* **Task details**:
Recast the listing below as a numbered list, from the line containing "You are a computer-use" through the end of the listing, and leave out any blank lines and all pictures.

[Rows from a listing for screen grounding]

···

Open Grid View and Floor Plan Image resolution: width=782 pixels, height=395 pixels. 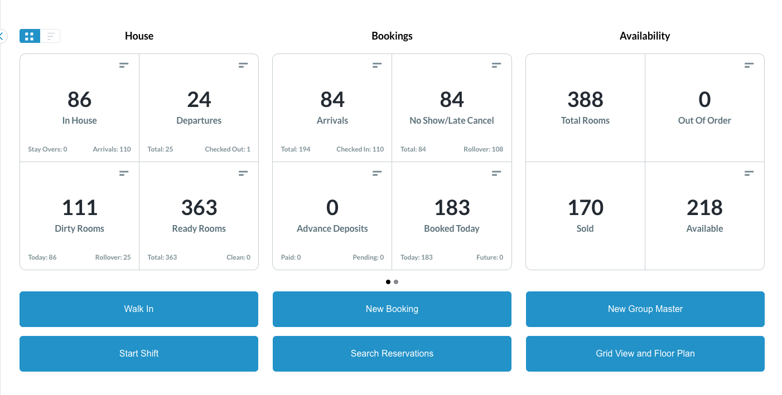pyautogui.click(x=645, y=354)
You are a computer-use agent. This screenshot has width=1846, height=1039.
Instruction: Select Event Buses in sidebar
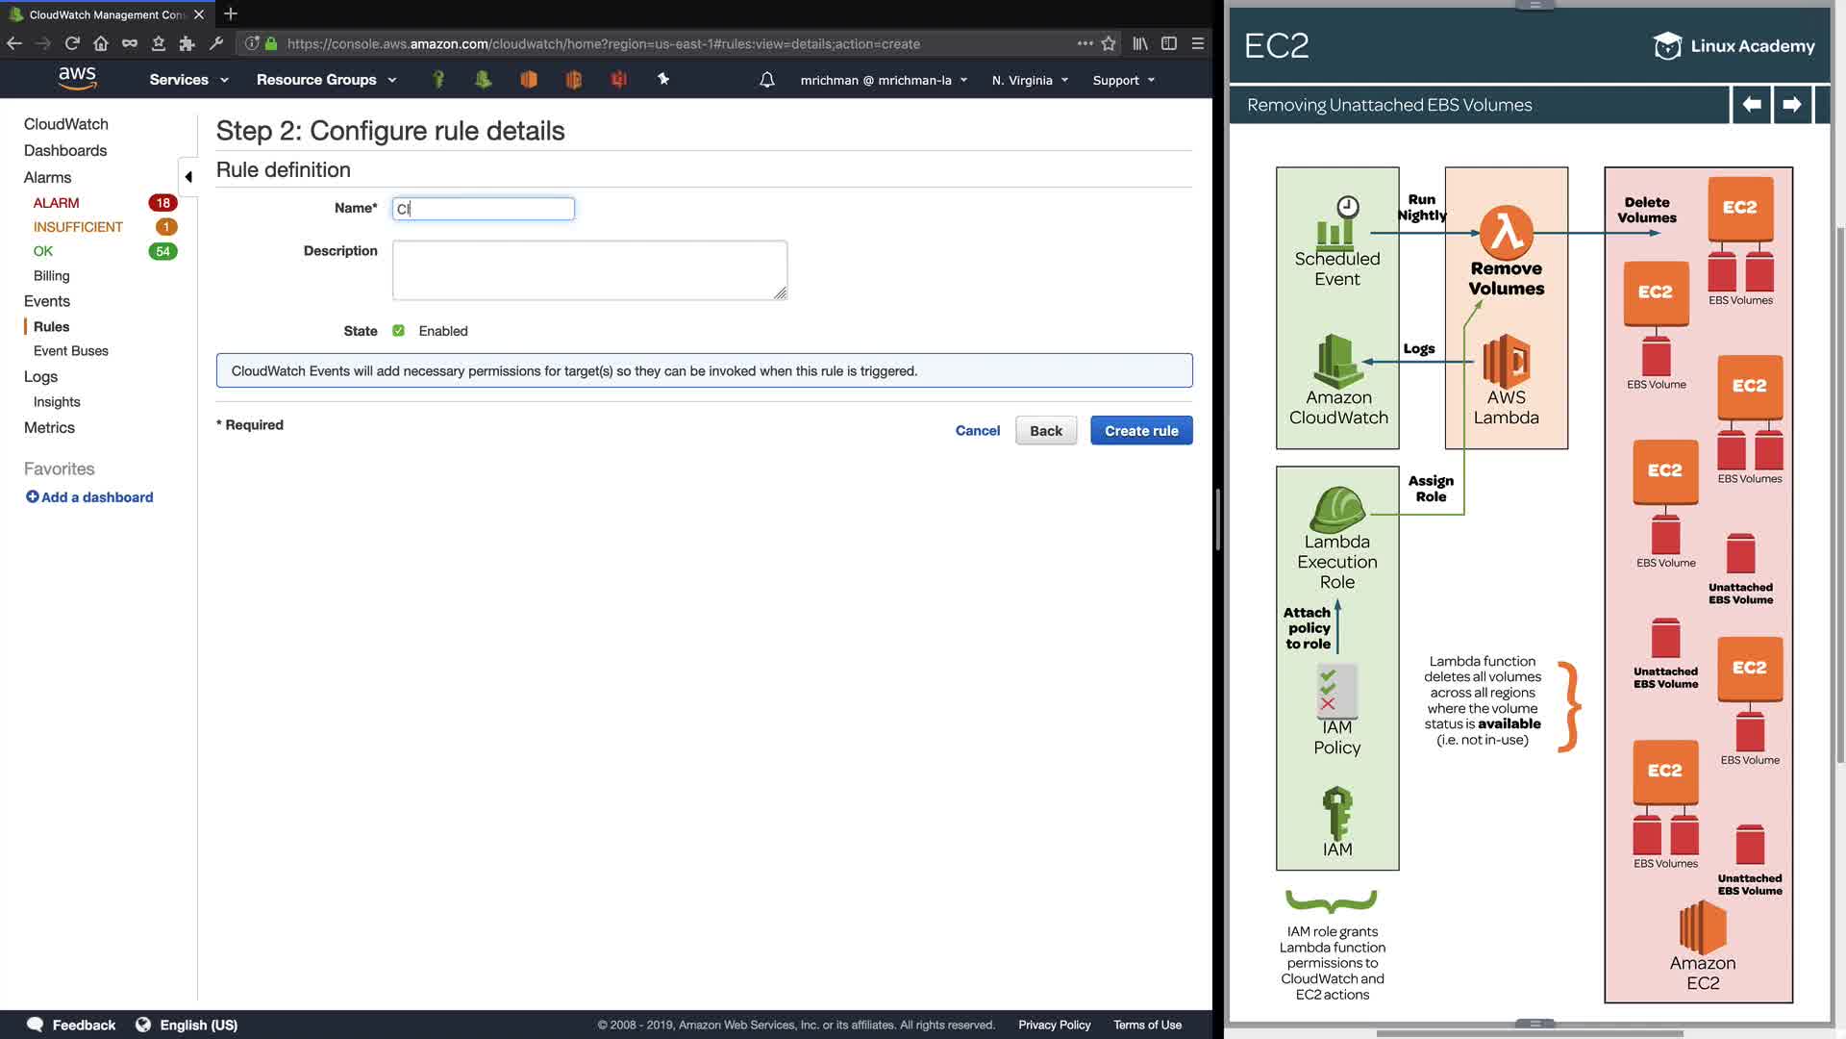[x=71, y=351]
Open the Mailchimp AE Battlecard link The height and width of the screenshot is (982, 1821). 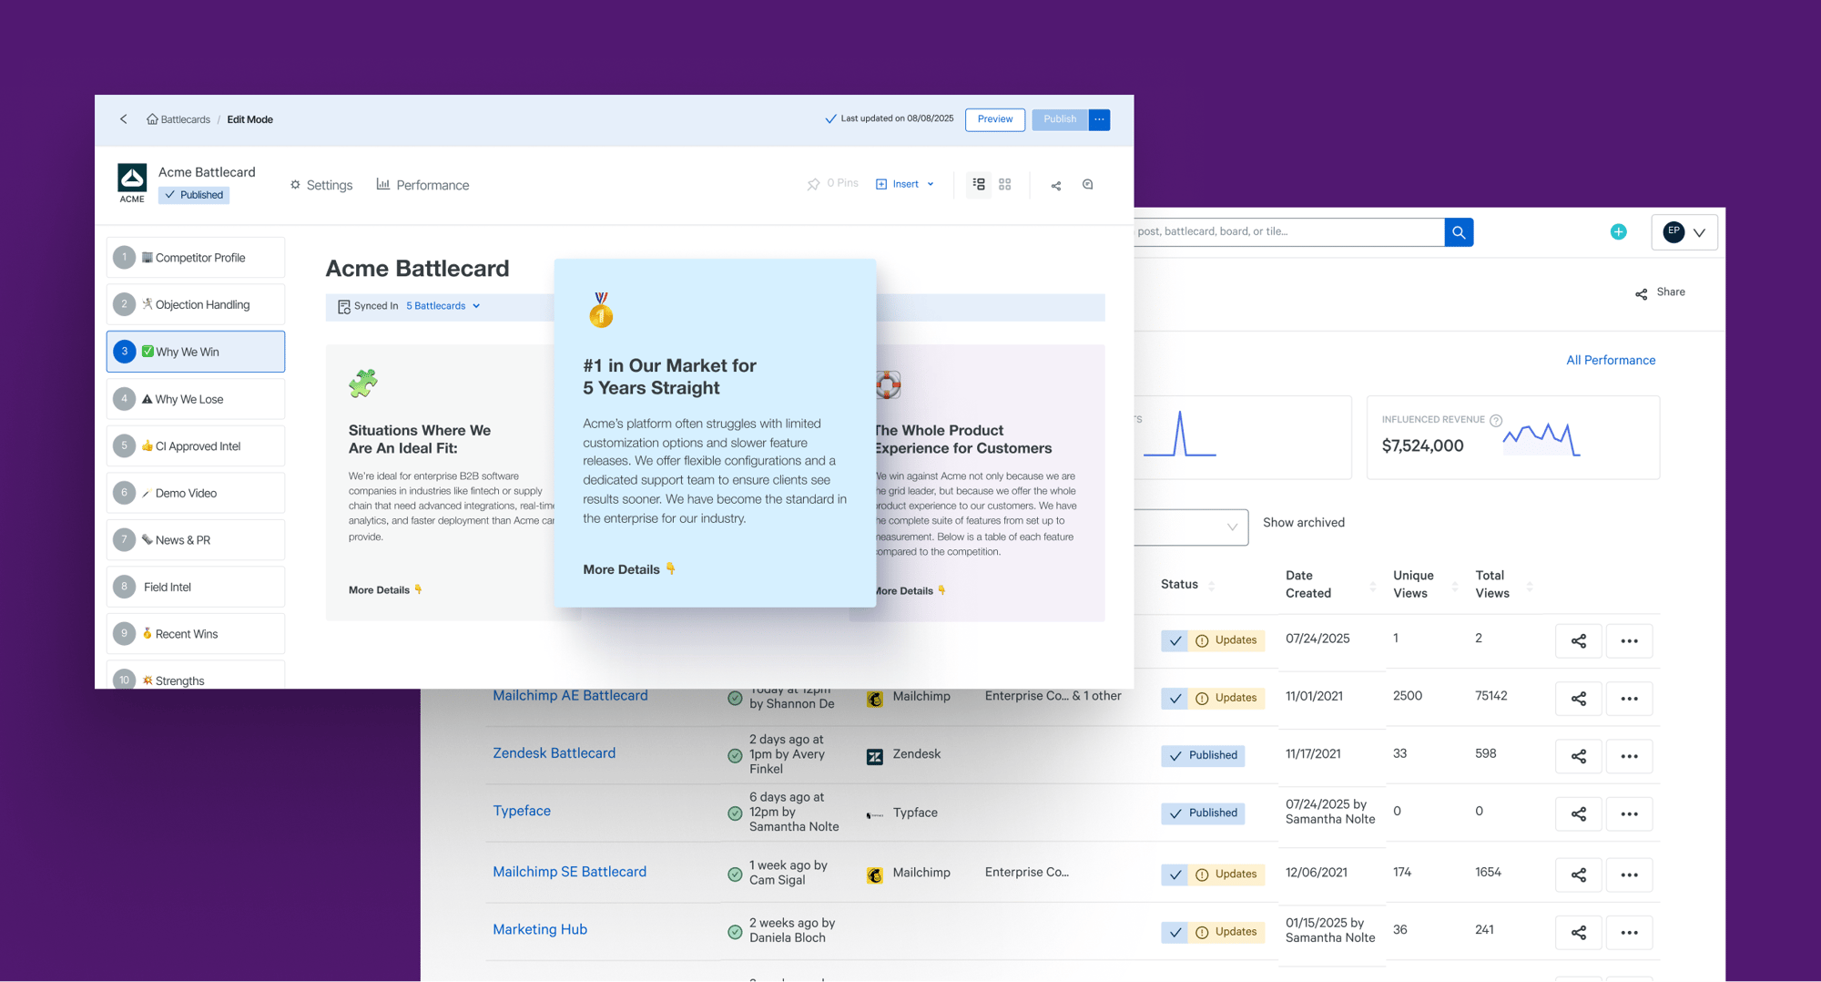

···

* **Complete answer**:
1. You are a computer-use agent. This screenshot has width=1846, height=1039.
2. Instruction: Select Event Buses in sidebar
3. [x=71, y=351]
4. Open the Mailchimp AE Battlecard link The height and width of the screenshot is (982, 1821). 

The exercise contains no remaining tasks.